Behind the 67’s Pride jersey

Mio Linzie has already made her mark in the hockey world, creating art pieces that have graced the front of jerseys and merchandise in various leagues, including the NHL and PHF. On Friday, January 27th, when the 67’s welcome the London Knights to The Arena at TD Place, Linzie’s work will be on full display, as the Barber Poles take to the ice in their Pride jerseys.

Linzie was the brains behind the Vancouver Canucks Pride warmup jersey earlier this season. Her designs have become renowned for their intricacies, and it won’t be any different this time. While keeping some of the traditional elements of the 67’s jerseys, she creatively, and elegantly, breaks moulds – and hopefully, some barriers.

The black base of the jersey sets the tone, but it’s the rest of the colours that steal the show. Linzie says that every colour was picked with intention, all to promote inclusivity, and to make everyone feel welcome.

“I like to work with intersectional Pride flags,” Linzie said. “Obviously, the older Pride flags aren’t meant to exclude anyone, but the intersectional flag stands out more, which I think is great in the hockey community. Some people seeing the jersey may not be educated on the [LQBTQ+] community, and I think this makes it more clear that it’s meant to represent everybody.”

While each colour on the Pride flag has its own meaning, Linzie wanted to connect them to the city and its people in slightly different ways. She used green to represent the forests in Ottawa and its surrounding areas, and use blue to represent snow, ice, and elements relevant to the sport. But those colours also hold a deeper meaning, one harkening back to different times.

“The colours of the Pride flag are modified slightly, to give more of a pastel or retro design, reminiscent of the ‘60s and ‘70s,” Linzie said.
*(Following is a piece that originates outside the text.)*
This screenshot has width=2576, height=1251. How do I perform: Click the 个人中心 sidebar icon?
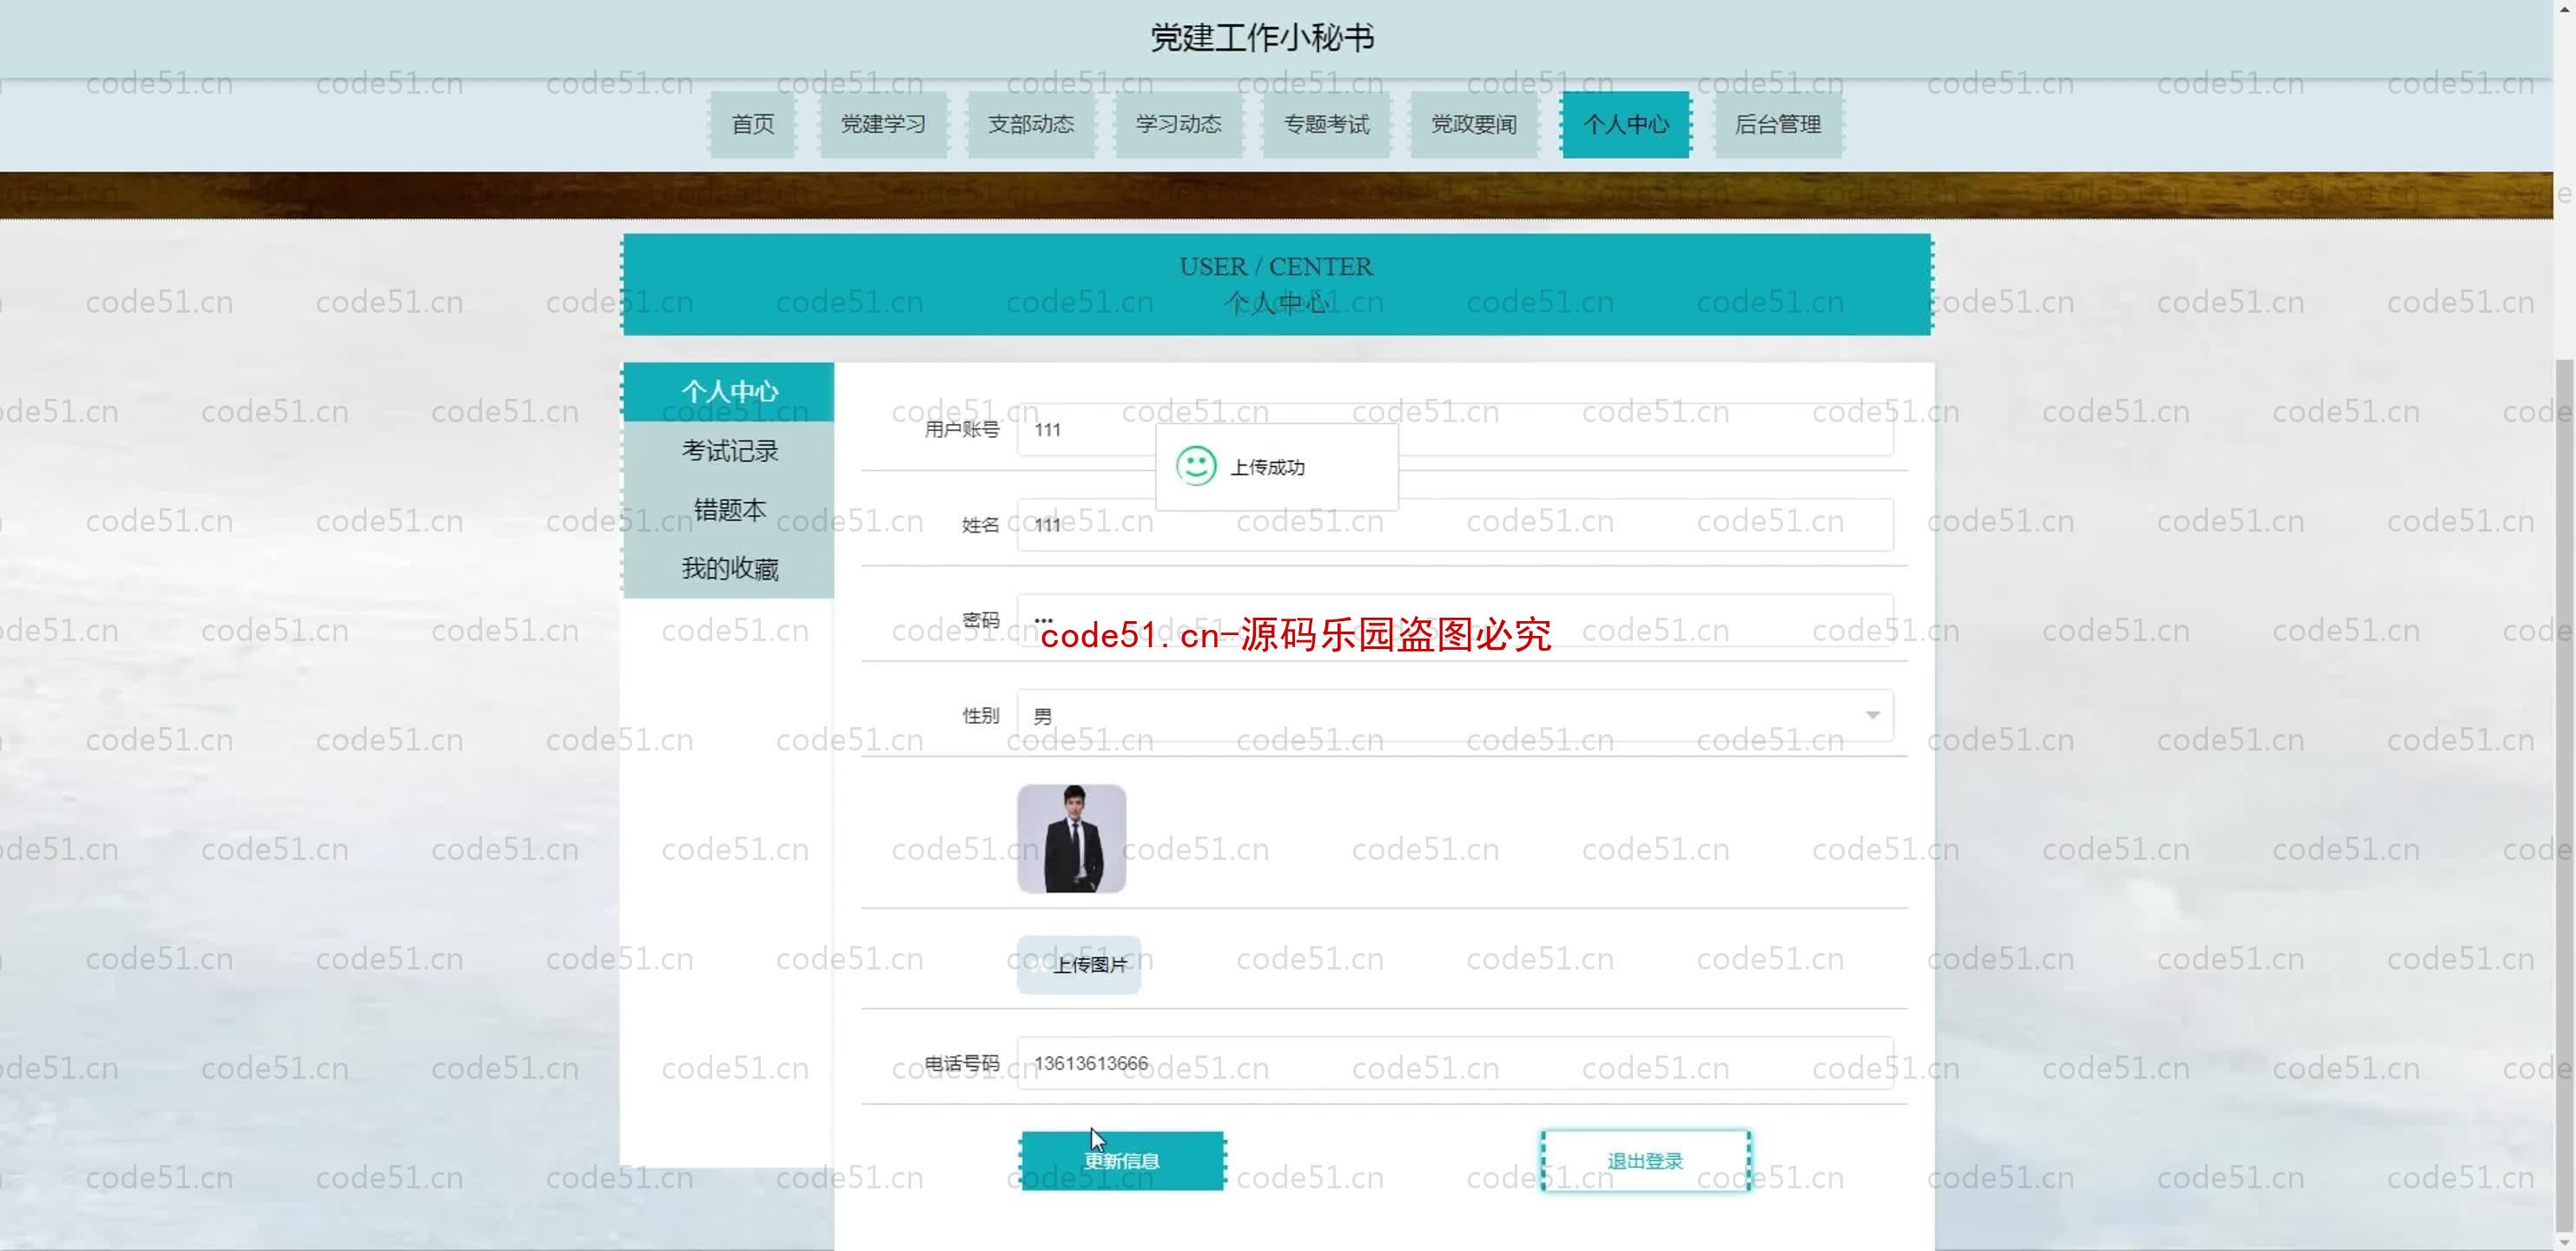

In both Canada and the U.S.A., the gay rights movement began in the 1960s, with some progress being made late in the decade, and early in the 1970s. While larger progress wasn’t made until the early 2000s (including the legalization of gay marriage), the “pastel” design is a subtle nod to the people who started it all.

The design process began with the logo. After seeing the regular crest, Linzie thought about ways to make it look more natural and alive, ultimately deciding that the design should be allowed to break the traditional borders of the square ‘O,’ saying that it would add interest and “lively motion.”

That it did, with a more flower-like and intricate outer box. But once again, there’s a deeper meaning, serving as a commentary on life in the LGBTQ+ community.

“It’s not stuck in a box,” Linzie said. “It can be out and explore, it’s a metaphor for the queer community. I wanted it to feel like that.”

Inside the crest, little doodles and sketches can be seen, with each colour representing something different. Yellow is for home, with Ottawa at the forefront, orange includes birds and mountains, while green encapsulates other elements found in nature. Those small designs continue on the sleeves, overlaid on the barber pole stripes fans have become accustomed to seeing on the 67’s jersey.

“I wanted it to have a school kid’s sketchbook [feel],” Linzie said. “It borrows designs from the crest, and makes a collage on the sleeves.”

Linzie has seen her work all over the hockey world to date, but this marks the first time she has ever designed a full jersey. So far, she has only seen the digital version, but excitement is bubbling up about seeing them on the ice, even though she’s nervous about the small things, as any artist would be.

Replica jerseys will be available for sale at Lansdowne Sports.